Innocence always had one of the best sound mixes going. In theaters it ran with DTS-ES and Dolby Digital EX mixes, which was cutting-edge in 2004. On this Blu-ray release, it gets a Japanese Dolby TrueHD 5.1 mix and an English dub also in Dolby TrueHD 5.1. The 5.1 mix is aggressive, but well-balanced. Foley effects come from everywhere and dialogue is often panned hard left and hard right to follow action across the screen. This is one film that would be prime material for a remix to one of the new object-oriented sound formats such as Dolby Atmos or DTS:X. In the English dub, dialogue sounds more upfront in the mix and a little less restrained. There is also a heavier hand applied on reverberation effects that I found a bit distracting at times.
This set is disappointingly thin on extras, but we do thankfully get an audio commentary from the original Japanese director and animation director, plus an archival making of that has interviews with director Ishii as well. They are both very insightful.
- Commentary with director Mamoru Ishii and animation director Toshihiko Nishikubo
- The Making of Ghost in the Shell 2: Innocence (Japanese w/ subs) (1.33:1; SD; 00:16:00)
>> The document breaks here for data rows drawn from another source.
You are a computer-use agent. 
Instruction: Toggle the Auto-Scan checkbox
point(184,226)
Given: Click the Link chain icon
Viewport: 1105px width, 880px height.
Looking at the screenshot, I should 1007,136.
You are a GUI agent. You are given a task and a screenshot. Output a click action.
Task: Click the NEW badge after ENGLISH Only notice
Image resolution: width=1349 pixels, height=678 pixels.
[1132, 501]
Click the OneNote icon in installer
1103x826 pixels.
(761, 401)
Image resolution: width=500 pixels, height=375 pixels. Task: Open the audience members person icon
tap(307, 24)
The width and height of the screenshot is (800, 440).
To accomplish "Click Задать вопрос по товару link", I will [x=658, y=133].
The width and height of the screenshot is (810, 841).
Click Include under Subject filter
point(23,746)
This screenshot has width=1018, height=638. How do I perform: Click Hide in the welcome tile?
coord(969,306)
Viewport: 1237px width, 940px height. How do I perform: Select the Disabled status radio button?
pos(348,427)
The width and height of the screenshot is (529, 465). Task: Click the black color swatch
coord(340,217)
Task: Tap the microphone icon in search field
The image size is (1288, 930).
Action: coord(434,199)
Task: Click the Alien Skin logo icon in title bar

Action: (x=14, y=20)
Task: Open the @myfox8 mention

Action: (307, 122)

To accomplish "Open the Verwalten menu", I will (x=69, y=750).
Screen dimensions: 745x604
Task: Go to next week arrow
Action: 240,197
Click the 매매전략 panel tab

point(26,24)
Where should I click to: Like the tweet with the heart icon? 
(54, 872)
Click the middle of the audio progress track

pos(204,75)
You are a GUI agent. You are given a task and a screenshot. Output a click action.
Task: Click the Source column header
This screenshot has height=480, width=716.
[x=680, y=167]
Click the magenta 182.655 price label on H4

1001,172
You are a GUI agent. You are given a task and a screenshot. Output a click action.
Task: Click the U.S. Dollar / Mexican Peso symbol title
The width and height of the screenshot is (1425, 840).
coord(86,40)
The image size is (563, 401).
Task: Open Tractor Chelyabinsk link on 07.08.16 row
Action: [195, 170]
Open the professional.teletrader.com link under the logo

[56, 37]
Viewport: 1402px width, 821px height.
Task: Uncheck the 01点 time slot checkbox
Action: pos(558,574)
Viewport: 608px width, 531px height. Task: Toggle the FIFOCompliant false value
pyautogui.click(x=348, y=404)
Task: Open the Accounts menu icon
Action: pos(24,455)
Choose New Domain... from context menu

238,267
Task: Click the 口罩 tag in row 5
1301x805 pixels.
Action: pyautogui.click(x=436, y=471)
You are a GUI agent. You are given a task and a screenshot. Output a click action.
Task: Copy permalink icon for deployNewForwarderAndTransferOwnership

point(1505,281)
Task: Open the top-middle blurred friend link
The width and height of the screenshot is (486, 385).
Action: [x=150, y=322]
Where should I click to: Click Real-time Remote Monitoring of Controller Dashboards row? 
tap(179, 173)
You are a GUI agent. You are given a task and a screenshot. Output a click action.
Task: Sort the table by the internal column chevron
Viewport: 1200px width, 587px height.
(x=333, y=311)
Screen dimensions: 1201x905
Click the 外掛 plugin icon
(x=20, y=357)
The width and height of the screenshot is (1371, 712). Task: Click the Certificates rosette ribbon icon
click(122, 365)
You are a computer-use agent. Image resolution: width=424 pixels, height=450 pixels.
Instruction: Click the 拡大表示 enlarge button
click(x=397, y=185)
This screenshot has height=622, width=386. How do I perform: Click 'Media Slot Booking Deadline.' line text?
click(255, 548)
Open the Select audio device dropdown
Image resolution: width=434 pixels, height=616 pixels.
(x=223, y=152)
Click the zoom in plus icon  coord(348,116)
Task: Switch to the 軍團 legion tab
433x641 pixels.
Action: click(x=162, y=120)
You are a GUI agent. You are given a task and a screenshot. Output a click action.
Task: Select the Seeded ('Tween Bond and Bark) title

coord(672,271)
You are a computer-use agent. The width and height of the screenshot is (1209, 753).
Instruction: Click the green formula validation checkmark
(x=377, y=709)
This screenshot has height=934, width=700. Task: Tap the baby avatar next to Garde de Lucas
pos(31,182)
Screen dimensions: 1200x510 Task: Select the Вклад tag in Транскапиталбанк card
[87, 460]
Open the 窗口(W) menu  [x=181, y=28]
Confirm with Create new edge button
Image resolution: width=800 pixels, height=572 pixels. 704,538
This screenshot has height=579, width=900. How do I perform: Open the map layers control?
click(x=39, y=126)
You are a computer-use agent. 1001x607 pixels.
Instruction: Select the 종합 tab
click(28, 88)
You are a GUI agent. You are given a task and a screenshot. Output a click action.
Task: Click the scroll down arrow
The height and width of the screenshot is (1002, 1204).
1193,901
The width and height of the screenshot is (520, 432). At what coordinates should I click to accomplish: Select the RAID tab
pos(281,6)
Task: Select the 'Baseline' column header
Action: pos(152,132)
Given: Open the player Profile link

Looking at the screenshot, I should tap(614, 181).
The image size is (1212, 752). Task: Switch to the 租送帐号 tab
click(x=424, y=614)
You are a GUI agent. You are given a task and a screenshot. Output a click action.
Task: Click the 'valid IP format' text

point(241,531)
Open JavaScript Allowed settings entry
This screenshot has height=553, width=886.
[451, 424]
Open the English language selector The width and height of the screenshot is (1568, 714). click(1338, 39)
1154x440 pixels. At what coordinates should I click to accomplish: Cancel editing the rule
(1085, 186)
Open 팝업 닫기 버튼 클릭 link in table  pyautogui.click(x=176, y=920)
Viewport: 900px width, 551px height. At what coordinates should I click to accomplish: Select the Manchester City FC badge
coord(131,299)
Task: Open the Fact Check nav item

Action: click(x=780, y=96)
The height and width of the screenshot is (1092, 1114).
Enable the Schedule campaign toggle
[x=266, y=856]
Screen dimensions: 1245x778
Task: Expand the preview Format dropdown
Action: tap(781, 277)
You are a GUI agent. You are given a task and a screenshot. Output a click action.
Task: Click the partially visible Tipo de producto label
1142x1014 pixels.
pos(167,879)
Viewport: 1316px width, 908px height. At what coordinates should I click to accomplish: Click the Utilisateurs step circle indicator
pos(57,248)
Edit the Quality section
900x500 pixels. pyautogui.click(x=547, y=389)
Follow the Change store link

- Japanese Trailer (1.33:1 windowboxed; SD; 00:05:33)
- Funimation Trailers
The Final Assessment
Ghost in the Shell 2: Innocence is probably one of the few feature film “sequels” in anime that can stand toe-to-toe with the original and come away unscathed. Even despite the relatively tertiary role the popular Kusanagi plays in this, the thoughtful screenplay and unimpeachable animation and sound design mark this as a true classic in its own right. The Blu-ray Combo Pack from Funimation is a bit thin on extras, but is a solid release nonetheless.